● **THE PROBLEM**: Give again, exactly as written, the lines of the records below from the line with "This screenshot has width=640, height=556." to the line with "Where should I". Both end lines count; pictures do not.

● **GIVEN ENTRIES**:
- - - -

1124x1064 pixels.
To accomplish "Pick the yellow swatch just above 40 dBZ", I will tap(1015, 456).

- - - -

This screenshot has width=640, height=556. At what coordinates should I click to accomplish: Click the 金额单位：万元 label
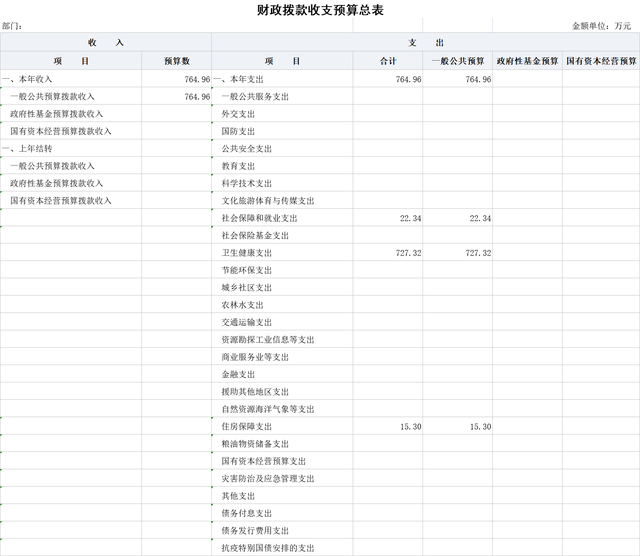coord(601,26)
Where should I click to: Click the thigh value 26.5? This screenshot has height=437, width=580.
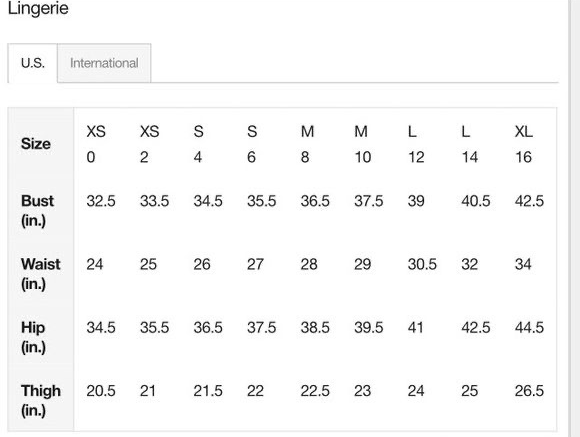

- - - -

● **EXPECTED ANSWER**:
This screenshot has width=640, height=556. At what coordinates should I click to accomplish: Click the 金额单位：万元 label
coord(601,26)
Where should I click to: Click the thigh value 26.5? This screenshot has height=437, width=580.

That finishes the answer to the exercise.